Così più o meno recita l'accordo sottoscritto al termine della riunione che ha esaminato anche la rotazione dei dipendenti. Ad esempio per Radiologia resteranno in servizio 2 medici e 4 tecnici e nessun infermiere. E così anche per altri reparti è stato stilato un calendario di presenze e di cassa integrazione. I numeri ufficiali sono questi: 635 dipendenti di cui 607 a tempo indeterminato e 28 a tempo determinato. La cassa integrazione interessa subito 550 persone.

NIENTE SOLDI IN CASSA

E' stata fatta anche una sommaria ricognizione della cassa, ma sembra che non ci siano soldi disponibili e quelli che si dovessero liberare sono già prenotati da vari pignoramenti.

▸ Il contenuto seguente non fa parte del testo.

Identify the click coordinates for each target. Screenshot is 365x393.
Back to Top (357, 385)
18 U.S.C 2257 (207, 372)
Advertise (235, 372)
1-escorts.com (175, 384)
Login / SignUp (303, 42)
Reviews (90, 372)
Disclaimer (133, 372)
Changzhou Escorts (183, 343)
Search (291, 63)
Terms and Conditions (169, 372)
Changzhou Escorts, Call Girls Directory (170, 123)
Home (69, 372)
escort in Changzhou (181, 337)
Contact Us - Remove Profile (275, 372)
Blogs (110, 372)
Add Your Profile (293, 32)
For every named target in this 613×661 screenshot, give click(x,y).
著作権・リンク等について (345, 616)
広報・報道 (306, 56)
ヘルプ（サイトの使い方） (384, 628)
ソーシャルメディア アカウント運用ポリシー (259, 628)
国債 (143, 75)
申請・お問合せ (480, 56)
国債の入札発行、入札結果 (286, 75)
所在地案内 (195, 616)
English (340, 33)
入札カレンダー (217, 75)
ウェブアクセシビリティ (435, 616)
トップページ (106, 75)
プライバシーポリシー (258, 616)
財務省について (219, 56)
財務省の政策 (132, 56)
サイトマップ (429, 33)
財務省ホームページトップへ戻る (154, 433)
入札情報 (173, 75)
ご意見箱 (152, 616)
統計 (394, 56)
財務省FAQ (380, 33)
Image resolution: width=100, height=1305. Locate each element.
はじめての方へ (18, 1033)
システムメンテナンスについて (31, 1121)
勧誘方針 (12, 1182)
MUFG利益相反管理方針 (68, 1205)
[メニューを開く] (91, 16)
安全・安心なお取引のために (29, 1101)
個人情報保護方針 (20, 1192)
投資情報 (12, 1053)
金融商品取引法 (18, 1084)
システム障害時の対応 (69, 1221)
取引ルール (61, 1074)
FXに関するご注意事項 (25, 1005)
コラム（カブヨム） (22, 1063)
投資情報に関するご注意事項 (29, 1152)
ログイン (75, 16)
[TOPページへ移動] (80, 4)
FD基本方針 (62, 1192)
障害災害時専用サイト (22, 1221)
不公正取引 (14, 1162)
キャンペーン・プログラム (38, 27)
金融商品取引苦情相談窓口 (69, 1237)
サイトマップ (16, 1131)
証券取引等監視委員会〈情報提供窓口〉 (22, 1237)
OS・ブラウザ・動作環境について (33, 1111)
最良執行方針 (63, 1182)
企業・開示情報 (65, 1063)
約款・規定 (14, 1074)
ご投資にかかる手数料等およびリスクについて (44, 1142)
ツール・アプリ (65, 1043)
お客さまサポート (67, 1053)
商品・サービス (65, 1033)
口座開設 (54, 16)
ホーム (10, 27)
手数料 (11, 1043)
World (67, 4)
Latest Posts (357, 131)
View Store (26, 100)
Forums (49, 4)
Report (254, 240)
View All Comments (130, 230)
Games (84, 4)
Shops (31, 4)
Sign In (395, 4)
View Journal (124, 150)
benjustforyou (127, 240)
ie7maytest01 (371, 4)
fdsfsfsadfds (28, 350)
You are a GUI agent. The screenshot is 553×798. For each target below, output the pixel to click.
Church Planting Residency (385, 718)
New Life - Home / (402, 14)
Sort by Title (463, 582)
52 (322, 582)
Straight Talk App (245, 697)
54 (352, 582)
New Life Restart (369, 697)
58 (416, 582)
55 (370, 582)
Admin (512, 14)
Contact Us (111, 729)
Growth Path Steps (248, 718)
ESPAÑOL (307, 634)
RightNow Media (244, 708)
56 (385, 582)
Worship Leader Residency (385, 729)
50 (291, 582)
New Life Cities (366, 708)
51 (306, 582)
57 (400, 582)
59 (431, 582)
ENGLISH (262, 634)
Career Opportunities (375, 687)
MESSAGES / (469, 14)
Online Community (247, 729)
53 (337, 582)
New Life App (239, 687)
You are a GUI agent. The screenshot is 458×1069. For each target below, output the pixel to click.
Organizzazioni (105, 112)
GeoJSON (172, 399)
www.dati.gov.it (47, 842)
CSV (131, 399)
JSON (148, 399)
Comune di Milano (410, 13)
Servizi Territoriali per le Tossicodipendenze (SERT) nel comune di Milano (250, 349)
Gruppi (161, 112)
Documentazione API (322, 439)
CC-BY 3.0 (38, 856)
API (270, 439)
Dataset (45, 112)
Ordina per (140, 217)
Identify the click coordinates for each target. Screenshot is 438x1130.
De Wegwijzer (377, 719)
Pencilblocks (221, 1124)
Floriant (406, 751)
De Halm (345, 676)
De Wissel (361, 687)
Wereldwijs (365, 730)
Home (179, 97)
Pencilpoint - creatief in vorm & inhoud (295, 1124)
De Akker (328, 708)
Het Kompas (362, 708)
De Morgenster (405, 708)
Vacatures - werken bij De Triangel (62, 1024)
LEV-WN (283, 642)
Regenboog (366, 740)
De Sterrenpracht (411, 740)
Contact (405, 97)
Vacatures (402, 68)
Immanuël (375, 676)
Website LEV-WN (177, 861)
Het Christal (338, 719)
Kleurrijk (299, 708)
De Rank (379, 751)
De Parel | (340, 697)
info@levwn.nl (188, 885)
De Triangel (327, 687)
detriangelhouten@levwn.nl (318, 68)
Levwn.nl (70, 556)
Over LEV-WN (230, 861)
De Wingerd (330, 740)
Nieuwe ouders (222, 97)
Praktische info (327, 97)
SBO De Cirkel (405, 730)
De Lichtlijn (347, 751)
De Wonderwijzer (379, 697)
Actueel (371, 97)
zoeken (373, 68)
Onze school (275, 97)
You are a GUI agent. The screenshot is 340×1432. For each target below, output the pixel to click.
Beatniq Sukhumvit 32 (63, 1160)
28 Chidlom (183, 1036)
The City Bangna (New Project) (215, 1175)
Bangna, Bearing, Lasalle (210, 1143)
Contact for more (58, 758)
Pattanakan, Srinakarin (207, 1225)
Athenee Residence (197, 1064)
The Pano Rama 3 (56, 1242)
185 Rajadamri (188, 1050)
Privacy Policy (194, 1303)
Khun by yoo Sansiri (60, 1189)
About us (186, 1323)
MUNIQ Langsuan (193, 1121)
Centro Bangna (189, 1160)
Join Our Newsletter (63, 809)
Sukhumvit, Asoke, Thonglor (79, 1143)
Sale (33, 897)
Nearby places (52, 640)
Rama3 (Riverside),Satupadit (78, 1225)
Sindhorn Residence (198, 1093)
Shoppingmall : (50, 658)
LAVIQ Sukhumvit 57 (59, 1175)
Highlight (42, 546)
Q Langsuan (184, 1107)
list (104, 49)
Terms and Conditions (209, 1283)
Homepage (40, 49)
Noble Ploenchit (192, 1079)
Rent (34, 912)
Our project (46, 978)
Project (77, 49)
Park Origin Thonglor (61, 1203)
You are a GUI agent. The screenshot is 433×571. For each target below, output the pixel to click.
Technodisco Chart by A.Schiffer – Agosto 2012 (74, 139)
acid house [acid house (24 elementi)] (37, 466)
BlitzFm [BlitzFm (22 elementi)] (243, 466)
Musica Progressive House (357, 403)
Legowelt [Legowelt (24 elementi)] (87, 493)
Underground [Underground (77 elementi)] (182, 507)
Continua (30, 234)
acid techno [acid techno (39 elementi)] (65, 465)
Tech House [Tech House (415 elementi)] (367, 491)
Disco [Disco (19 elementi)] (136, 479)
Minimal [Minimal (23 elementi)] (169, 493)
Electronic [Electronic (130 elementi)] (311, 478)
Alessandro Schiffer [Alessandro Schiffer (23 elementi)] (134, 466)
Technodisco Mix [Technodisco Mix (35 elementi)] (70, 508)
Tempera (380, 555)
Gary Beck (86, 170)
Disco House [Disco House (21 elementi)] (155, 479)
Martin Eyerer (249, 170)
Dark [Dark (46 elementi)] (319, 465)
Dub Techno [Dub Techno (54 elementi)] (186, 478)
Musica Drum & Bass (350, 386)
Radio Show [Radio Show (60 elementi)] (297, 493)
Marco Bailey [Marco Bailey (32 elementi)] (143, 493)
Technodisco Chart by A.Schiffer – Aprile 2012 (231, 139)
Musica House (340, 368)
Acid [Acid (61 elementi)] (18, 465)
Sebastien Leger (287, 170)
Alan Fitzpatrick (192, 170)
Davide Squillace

Dunque, è emersa una proposta di chiedere dal primo febbraio alle Asl l'immediata erogazione dei pagamenti al Commissario, ma su questo punto il Commissario ha fatto notare che è di sua competenza ogni atto amministrativo.
«Registro con soddisfazione l'evoluzione positiva della vertenza, il che serve anche a svelenire il clima – ha detto telefonicamente Cosentino – stasera con i sindacati c'è stata una buona intesa, la mattina l'ho trascorsa in Regione per gli aspetti burocratici della domanda di cassa integrazione, che io preferisco chiamare per gli ammortizzatori sociali. Ho dovuto consultare e ritirare la modulistica che serve in questi casi, perché la domanda è complessa e non è un semplice foglio di carta. Ma ormai la pratica è avviata e sono fiducioso anche per le altre società».
Dunque, il tempo di compilare gli elenchi precisi e da subito resteranno a lavorare solo un centinaio di persone a rotazione, per consentire la ripresa dell'attività assistenziale, anche se in forma ridotta.